In those respects important to the Laplacean, Sober’s demon and Laplace’s demon are alike. Neither one assigns probabilities that are different from those assigned by ordinary agents who use fundamental laws of nature that yield objective probabilities; both demons assign probabilities that are different from those assigned by ordinary agents who use non-fundamental laws of nature. The demons are different insofar as Laplace’s infers the probabilities he assigns, while Sober’s does not, but this difference does not make a difference to the Laplacean who argues that non-fundamental laws assign subjective probabilities because these probabilities are different from the objective ones.

It is worth noting that while L2 is false, it turns out that the following conditional (L3) is true: if Laplace’s demon has no use for some probability, then that probability is not objective. But this conditional should not be endorsed on the basis of the more general principle that if some agent (real or imaginary) has no use for something, then that thing is not objective. Instead, it turns out that Laplace’s demon is a queer sort of agent who knows just enough to have no use for non-objective probabilities but not so much as to have no need for objective natural laws. It is only because the demon is this queer sort of agent that L3 holds. It turns out that the subjective probabilities and the ones Laplace’s demon eschews are identical. But the reason that the useless probabilities lack objectivity is that they are different from the objective probabilities, not that they are useless to the demon.

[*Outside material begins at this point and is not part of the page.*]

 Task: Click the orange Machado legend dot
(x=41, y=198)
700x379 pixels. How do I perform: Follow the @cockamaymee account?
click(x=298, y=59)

Considerations about Laplace’s demon serve best to illustrate the causal role of epistemic constraints in probability assignments: the demon, lacking constraints, assigns objective probabilities to events to which we mere mortals, burdened with such constraints, must assign subjective probabilities. Of course the probability assignments we make on the basis of evolutionary theory are not objective, says the Laplacean. Someone with none of the evolutionary theorist’s epistemic constraints, Laplace’s demon, say, would assign different values to the same probabilities. Probability assignments different from objective ones cannot be objective, and surely the demon knows the objective assignments.

Conclusion

I have shown that Sober’s arguments fail to undermine the Laplacean stance on the objectivity of probability in evolutionary theory, and the special sciences more broadly. The Laplacean need not formulate her stance such that she licenses semantic facts from pragmatic ones, and while she must concede the objectivity of some macroprobabilities, Sober has not provided an argument to show that these are the same as the ones assigned by the laws of the special sciences.